Une punition juste est tout d’abord une punition inscrite au règlement intérieur ; elle répond à un manquement aux devoirs qui y sont également mentionnés. Comme l’explique Eirick Prairat, professeur en sciences de l’éducation à l’Université de Nancy II, « la sanction vise à rappeler la primauté de la loi et non la prééminence des adultes ».

Ensuite, cette punition doit être individualisée et prendre en compte le cas particulier de l’élève incriminé, un même fait commis par deux élèves pouvant conduire le professeur à donner deux punitions distinctes :

« On ne sanctionne pas uniquement en fonction de l’acte commis, mais également et surtout s’agissant de mineurs, en considération de la personnalité de l’élève et du contexte de chaque affaire. Mais la réponse apportée en fonction de la gravité des faits reprochés ne doit pas aboutir à une «tarification» des sanctions, car il serait alors porté atteinte au principe de l’individualisation des sanctions. »

De même, la punition doit rester proportionnelle au manquement constaté, et non pas aux antécédents de l’élève en matière d’indiscipline. Ce n’est pas parce qu’un élève est notoirement perturbateur que le professeur lui infligera une punition lourde au moindre écart à la règle constaté.

Enfin, pour que la punition soit reconnue comme juste, elle doit impérativement être expliquée à froid à l’élève, voire à ses parents, de manière à éviter «l’incompréhension et le sentiment d’injustice qui contribuent à fragiliser la notion même d’autorité ». Il s’agit de permettre à l’élève de prendre conscience de ses actes et de devenir plus responsable. Quant à l’information aux familles, le Bulletin officiel du 28 octobre 2004 rappelle fort à propos que « la punition sera d’autant mieux suivie d’effets que les parents auront été avisés et convaincus des motifs de celle-ci. »

Une punition efficace est donc une punition pensée, mesurée et expliquée. Si elle doit constituer une réponse rapide à l’acte constaté et faire l’objet d’une reprise à l’issue de sa réalisation, Eirick Prairat conseille cependant de « se garder du désir d’efficacité immédiate qui est toujours, qu’on le veuille ou non, désir de soumission et de domination [car] bien souvent, chez l’enfant ou l’adolescent, le sens advient après, plus tard».

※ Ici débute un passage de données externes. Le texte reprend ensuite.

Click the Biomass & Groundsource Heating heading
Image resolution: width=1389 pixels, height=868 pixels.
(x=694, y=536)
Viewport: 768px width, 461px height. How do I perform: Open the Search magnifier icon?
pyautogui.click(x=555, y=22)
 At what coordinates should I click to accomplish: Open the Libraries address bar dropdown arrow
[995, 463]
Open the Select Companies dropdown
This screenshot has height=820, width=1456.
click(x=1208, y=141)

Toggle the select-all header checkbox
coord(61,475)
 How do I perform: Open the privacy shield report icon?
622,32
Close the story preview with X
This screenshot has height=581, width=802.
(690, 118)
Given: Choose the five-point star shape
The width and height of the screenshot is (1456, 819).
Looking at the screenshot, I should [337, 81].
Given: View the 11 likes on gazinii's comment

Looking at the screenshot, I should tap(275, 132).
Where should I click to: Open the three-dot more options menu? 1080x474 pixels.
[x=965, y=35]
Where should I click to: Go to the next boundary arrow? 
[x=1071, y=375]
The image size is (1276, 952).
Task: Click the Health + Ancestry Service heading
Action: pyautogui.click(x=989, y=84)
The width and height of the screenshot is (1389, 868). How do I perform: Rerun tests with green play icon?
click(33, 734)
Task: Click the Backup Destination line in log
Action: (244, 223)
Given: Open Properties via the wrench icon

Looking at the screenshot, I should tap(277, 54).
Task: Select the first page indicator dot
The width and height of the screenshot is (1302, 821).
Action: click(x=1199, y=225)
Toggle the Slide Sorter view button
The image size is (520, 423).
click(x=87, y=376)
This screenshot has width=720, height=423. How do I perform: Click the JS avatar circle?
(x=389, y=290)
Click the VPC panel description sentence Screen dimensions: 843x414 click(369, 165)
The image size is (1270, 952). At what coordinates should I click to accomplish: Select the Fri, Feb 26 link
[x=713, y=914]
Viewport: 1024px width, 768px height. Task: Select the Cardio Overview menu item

Rappelons encore que si l’adulte punit pour contraindre, il risque d’encourager chez les jeunes les attitudes d’opposition. Constatant ainsi que 80% des élèves punis sont des garçons, le docteur en sciences de l’éducation Sylvie Ayral met en lumière un terrible paradoxe : « La sanction consacre ce qu’elle prétend combattre : une identité masculine caricaturale qui s’exprime par le défi, la transgression. »

L’important est donc de veiller à un sens éducatif à la sanction donnée, pour permettre à l’élève de modifier ses représentations, et de repartir à zéro en retrouvant, après l’action réparatrice que représente la punition, la confiance dont il bénéficiait avant le manquement puni.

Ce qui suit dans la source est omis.